■ TASK TO CARRY OUT:
Once you find the line containing "Filter (14, 120)" in the data below, copy it and each following line exactly, up to and including the line containing "Guyot (66, 1952)", and nothing else.

■ DATA TO PROCESS:
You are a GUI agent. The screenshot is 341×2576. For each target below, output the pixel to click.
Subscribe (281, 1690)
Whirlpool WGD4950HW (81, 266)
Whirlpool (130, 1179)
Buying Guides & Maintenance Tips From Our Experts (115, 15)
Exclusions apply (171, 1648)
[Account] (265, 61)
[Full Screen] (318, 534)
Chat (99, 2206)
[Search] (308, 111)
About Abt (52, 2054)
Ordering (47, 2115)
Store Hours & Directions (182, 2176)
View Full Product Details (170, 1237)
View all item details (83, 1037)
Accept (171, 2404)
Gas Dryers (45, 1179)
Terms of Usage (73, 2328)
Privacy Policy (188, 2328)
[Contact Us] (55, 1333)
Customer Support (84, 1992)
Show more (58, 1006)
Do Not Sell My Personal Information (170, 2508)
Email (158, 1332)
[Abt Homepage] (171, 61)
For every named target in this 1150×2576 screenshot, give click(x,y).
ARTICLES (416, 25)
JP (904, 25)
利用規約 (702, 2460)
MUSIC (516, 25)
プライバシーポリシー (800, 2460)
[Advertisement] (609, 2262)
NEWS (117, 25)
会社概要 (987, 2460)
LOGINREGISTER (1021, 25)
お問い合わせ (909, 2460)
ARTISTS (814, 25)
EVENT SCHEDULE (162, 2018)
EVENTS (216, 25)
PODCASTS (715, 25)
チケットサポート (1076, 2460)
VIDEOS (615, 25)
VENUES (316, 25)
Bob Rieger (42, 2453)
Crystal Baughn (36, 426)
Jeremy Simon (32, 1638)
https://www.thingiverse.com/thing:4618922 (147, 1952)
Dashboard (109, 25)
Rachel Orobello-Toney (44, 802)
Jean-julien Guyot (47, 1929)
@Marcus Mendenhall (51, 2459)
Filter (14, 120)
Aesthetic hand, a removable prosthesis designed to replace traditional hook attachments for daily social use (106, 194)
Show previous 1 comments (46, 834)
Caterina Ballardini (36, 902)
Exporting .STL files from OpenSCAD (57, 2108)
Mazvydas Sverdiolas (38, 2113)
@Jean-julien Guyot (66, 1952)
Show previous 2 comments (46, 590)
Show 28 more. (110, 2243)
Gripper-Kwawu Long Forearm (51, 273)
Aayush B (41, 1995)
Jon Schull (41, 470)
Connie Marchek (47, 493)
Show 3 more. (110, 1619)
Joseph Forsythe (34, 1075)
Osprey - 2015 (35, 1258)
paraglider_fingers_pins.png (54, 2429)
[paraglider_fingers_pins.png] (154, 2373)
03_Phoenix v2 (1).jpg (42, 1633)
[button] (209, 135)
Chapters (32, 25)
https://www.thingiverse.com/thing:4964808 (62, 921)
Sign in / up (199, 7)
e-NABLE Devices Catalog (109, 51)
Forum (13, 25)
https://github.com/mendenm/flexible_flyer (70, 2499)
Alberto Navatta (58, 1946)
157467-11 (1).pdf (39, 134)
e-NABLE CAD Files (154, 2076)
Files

■ WRITTEN SOLUTION:
Filter (14, 120)
Aesthetic hand, a removable prosthesis designed to replace traditional hook attachments for daily social use (106, 194)
Show previous 1 comments (46, 834)
Caterina Ballardini (36, 902)
Exporting .STL files from OpenSCAD (57, 2108)
Mazvydas Sverdiolas (38, 2113)
@Jean-julien Guyot (66, 1952)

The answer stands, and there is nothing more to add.